Комсомольский начальник чуть не прослезился от радости. Заведующая, конечно же, по-доброму врала: младенец как две капли был похож на всех остальных новорожденных, находившихся в этот момент в палате, и пока никакими признаками, кроме цвета кожи, не подтверждал свою идентичность с папанькой. Но то, что он имел нормальную стать и родился без видимых физических отклонений, наполнило душу аппаратчика невероятным облегчением.
— Будет Серегой, — взволнованно пробормотал комсомолец, вручая сверток заведующей. — В честь деда. В наш корень удался! Этот задаст жару девкам…
Вот так и появился на свет маленький Серж — Сергей Павлович Лиховский, рожденный по злой воле прихотливого случая, управлявшего чувствами мерзких пакостников, которые ради удовлетворения своей сиюминутной похоти не пощадили беззащитную молодую женщину. В последующем мы с вами убедимся, что Его Величество Случай, которому Лиховский и обязан своим появлением на свет, довольно часто взбрыкивал в судьбе этого человечка. А пока давайте немного понаблюдаем, как креп и мужал наш случайный парень — в этой истории он играет далеко не последнюю роль…
Серж рос как и полагается всем нормальным детям. Вопреки опасениям папеньки, УО он не стал: титьку употреблял правильно, прудил не более, чем положено, заговорил вовремя — причем, как это зачастую принято в комсомольских семьях, сначала заорал «ДАЙ!!!», а уже потом, спустя неделю, милостиво согласился поименовать маму. Папу, как ни старались домочадцы, дитятко упрямо не желало эксклюзивно вычленять из окружающей среды. До известного момента всех особей мужеска пола — в том числе и отца — Серж фамильярно обзывал странным термином: Ыгун. Бывалоче, папанька к манежу подойдет, Серж радостно пустит слюни и как заорет: «Ыгун»!!!
— Японскому учите? — как-то поинтересовался пьяненький папин начальник, забредший по какому-то недоразумению к подчиненному после очередного фуршета. — Однако! Не рановато ли? Ходить толком еще не умеет…
— Ыгун! — задорно крикнул Серж, обращаясь к папиному начальнику и протягивая к нему руки.
— Но-но… — опасливо отстранился начальник — пьяный, сволочь, а разумеет, что почем! — Я тут ни при чем — ты это брось… вот он, твой Ыгун.
— Да он так всех мужиков навеличивает, мерзавец, — расстроенно пояснил отец Сержа. — Японский тут ни при чем.
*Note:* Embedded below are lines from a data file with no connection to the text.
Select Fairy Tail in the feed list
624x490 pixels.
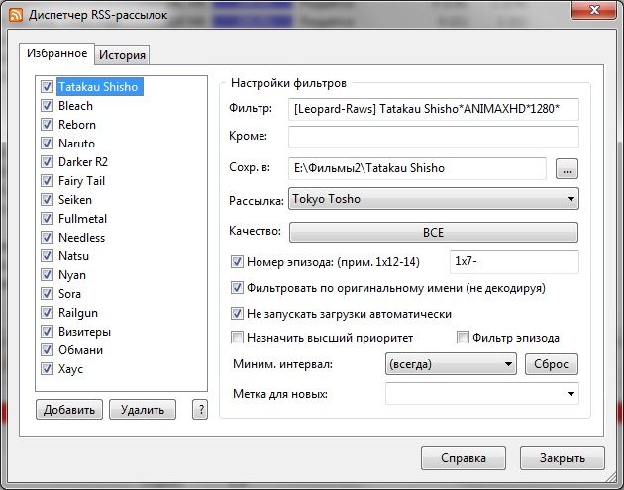(x=81, y=181)
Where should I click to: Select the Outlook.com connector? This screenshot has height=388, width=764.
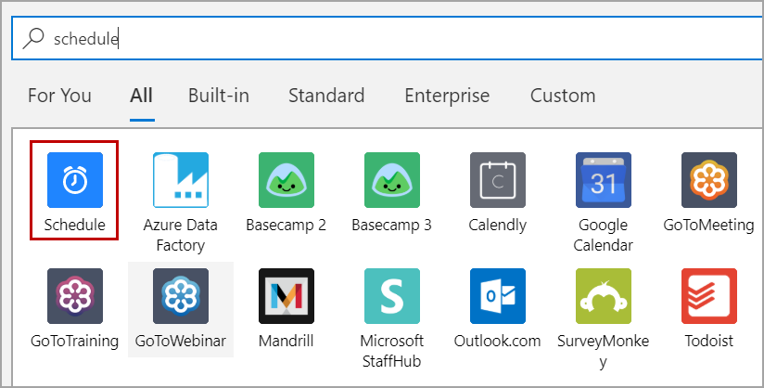tap(497, 297)
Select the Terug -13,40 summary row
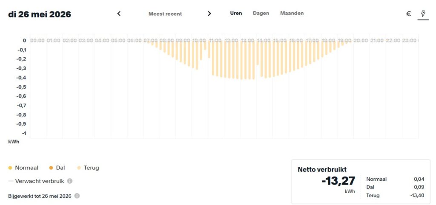The image size is (436, 205). click(395, 195)
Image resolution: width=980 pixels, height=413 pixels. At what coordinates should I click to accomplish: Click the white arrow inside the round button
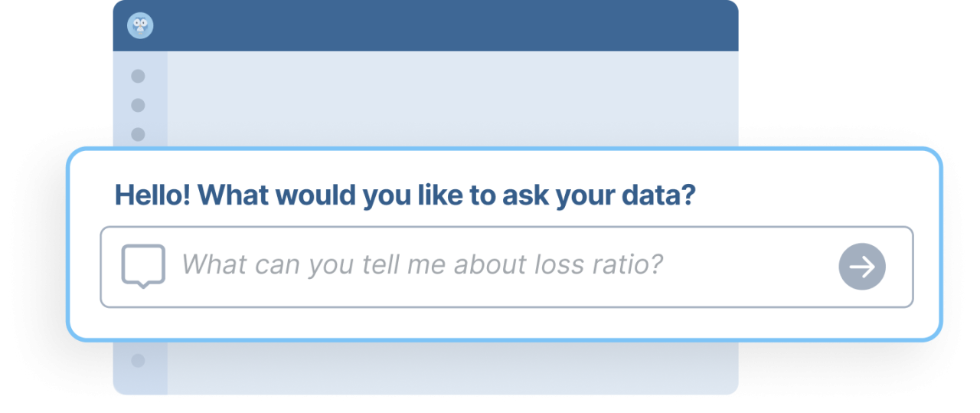pyautogui.click(x=863, y=267)
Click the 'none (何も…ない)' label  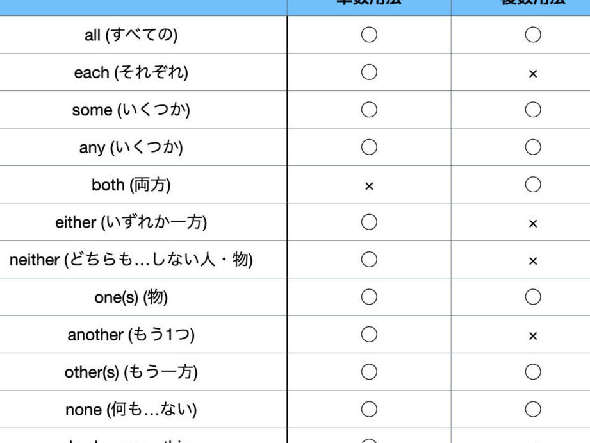point(131,410)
Такого понятия, как «папа», для него пока не существует. Мы для него все на одно лицо. Ыгун — и все тут. Откуда что берется?…
Недоразумение вскоре прояснилось. Глуховатая маман бывшей балерины — Марья Петровна, бессменно пребывавшая при молодой семье в качестве няньки, постоянно торчала в зале у окна и наблюдала за улицей — скучно ей было. Увидит, как зять возвращается с работы, и орет на всю квартиру: «А вот и наш попрыгун скачет! Опять нажрался, гадина…»
Так же нелестно она отзывалась о друзьях зятя — все они были для нее попрыгунами. И знаете, не без оснований. Специфика работы диктовала свои условия: комсомольский начальник вынужден был частенько участвовать в различных «активах» и конференциях, неизбежно завершавшихся фуршетами, и, как следствие, прибывал домой изрядно навеселе. Друзья и приятели, которых он приводил в гости, также не отличались особой трезвостью: как и хозяин квартиры, они перемещались шаловливой прыгающей походкой, вполне оправдывающей суровое отношение старой антисоветчицы (бабка происходила из знатного дворянского рода и непонятно каким образом выжила в кровавой карусели послереволюционных реформ).
Когда Сержу исполнилось шесть лет, родители его переехали в Ленинград. Пасмурная северная столица, каждый камень которой был насквозь пропитан мрачным духом российской истории, оказала мощное влияние на формирующийся характер нашего героя. Мальчишка рос тихим и замкнутым, сторонился шумных ребячьих компаний и предпочитал большую часть времени проводить в одиночестве. Родители были страшно заняты: папахен неутомимо шарахался по служебной лестнице, которая оказалась крутой и скользкой — вроде бы поднялся на верхнюю ступень, сделал пару неловких движении и опять скатился. Кроме того, сын не спешил радовать папашу ярким проявлением наследственных черт, свидетельствующих о его (сына) принадлежности к славному роду Лиховских, — с течением времени он. также не стал походить на мать, и вообще непонятно было, в кого же молодец удался.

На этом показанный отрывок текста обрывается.